Ia mengeluarkan gulungan berpita emas dari balik jas ke hadapan Andin. Di luar dugaannya, Andin justru tergelak kecil.

“Aku kira kamu ngeluarin buket bunga kayak di drama-drama Korea, tapi gulungan kertas! Ini apa sih, Mas?”

“Ih, malah ngetawain suami sendiri. Coba buka aja, dijamin lebih bagus daripada buket.”

Andin mengernyit. Namun, ia membuka juga gulungan tersebut yang ternyata adalah sebuah peta! Ia masih tidak bisa menebak maksud kejutan Al kali ini, tapi selang beberapa menit, Andin mulai menyadari peta tersebut tampak farmilier. Terlebih lagi ada titik-titik penanda lokasi kota seperti Zurich, Bern, dan Jenewa. 
“Peta?” Andin heran.

“Yup. Kita bakal liburan ke Swiss!”
Andin memandang Al, tak menyangka. “Dalam rangka apa?” 

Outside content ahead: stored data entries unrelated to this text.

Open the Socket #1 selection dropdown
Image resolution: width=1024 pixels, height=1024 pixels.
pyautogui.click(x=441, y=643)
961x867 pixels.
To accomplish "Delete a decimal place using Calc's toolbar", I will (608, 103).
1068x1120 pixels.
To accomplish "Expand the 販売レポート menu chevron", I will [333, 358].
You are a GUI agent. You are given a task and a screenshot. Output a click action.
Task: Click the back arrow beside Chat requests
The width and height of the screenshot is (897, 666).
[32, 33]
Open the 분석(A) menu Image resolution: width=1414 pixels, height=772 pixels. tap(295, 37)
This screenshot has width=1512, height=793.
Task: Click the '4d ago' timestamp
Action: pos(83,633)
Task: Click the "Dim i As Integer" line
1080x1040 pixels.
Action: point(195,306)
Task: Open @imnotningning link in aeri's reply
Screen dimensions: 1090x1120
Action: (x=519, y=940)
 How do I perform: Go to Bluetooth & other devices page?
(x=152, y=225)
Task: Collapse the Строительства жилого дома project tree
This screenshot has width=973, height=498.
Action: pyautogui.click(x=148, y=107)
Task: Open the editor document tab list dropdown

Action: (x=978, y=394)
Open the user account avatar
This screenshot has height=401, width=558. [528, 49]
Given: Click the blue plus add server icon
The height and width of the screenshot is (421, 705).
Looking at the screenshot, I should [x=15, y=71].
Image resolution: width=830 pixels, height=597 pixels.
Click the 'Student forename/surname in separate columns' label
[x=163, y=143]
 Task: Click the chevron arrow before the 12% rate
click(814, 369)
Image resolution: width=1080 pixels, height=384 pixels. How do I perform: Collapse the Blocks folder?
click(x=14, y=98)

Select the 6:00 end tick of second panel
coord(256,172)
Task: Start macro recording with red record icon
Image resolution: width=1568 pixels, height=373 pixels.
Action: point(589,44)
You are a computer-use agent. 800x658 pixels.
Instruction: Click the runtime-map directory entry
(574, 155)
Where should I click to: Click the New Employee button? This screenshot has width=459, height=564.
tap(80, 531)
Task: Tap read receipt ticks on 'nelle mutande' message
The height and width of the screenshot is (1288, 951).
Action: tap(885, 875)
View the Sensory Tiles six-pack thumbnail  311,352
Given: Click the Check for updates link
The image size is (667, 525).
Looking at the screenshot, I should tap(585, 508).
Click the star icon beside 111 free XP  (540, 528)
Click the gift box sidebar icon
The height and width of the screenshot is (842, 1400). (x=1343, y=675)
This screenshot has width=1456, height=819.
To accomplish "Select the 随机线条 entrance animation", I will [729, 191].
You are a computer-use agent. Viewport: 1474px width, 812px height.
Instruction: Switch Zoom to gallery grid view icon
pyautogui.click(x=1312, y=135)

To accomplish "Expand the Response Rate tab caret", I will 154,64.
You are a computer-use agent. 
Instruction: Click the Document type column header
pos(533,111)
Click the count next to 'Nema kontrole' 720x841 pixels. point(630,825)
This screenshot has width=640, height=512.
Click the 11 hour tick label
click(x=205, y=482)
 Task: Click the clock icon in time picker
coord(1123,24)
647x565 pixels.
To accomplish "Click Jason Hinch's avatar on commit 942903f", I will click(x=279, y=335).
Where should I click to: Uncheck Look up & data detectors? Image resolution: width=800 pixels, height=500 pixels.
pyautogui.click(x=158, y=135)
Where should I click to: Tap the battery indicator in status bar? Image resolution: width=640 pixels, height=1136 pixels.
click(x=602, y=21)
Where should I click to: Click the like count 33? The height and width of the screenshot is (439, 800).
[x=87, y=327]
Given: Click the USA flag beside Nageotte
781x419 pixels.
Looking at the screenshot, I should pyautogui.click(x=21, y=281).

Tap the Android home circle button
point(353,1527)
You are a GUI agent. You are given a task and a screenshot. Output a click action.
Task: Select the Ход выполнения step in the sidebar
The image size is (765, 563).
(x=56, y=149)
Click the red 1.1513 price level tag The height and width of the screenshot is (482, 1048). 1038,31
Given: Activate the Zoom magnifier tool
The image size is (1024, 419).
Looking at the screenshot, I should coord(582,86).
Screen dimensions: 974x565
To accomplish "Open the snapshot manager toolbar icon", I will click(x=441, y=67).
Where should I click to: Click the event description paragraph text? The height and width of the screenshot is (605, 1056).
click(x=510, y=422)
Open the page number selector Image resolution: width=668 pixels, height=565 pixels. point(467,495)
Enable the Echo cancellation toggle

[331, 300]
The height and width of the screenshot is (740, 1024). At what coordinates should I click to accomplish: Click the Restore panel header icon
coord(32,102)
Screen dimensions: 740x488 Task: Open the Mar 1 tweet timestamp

“Dalam rangka mau nyenengin kamu dan Reyna, dong. Jadi, karena tahun ini perusahaan Mas profitnya masuk target,  dan Mas sendiri juga sudah kerja keras. Mas sadar selama ini udah banyak ngorbanin waktu kita bersama demi kerjaan, jadi sekarang saatnya ngerayain ini semua bareng kalian. Kita bertiga, kamu, aku, dan Reyna. Kita liburan, gimana?” Senyum Andin langsung mengembang setelah mendengar penjelasan Al.
“Ta-” Ucapan Andin terpotong ketika Reyna mendadak bangun karena mendengar kata ‘liburan’. Anak itu mengucek-ngucek matanya. Saat sudah sepenuhnya sadar, ia langsung berseru penuh semangat.

“Mama, papa, kita liburan?”

Al mengangguk mantap. Ia menghampiri Reyna dan duduk di sampingnya. “Betul, sayang. Minggu depan Reyna siap-siap ya! Kita bakal…wosssh…terbang ke Swiss,” sahut Al sambil menirukan suara pesawat terbang.

“Swiss itu di mana, Pa?”

“Hem, Swiss lokasinya jauh banget di Eropa. Di sana banyak makanan-makanan enak, tempat-tempat indah, pokoknya Reyna pasti suka. Dijamin seru!”

Sepasang mata Reyna berbinar. Ia tak bisa menyimpan kebahagiaannya mendengar rencana itu. Reyna pun turun dari kasur dan berlari ke luar kamar sambil berteriak nyaring, “Hore! Aku bakal terbang ke Swiss!”

Melihat Reyna yang begitu girang, Andin tersenyum tipis. Ia menatap Al, lalu mendesiskan terima kasih. “Kamu selalu tahu cara bikin kejutan indah buat kita semua.”

Al bangkit dan menarik kedua tangan Andin, lalu mengecup pelan punggung tangan istrinya, “Apa pun yang terbaik untuk kamu dan Reyna, Ndin.”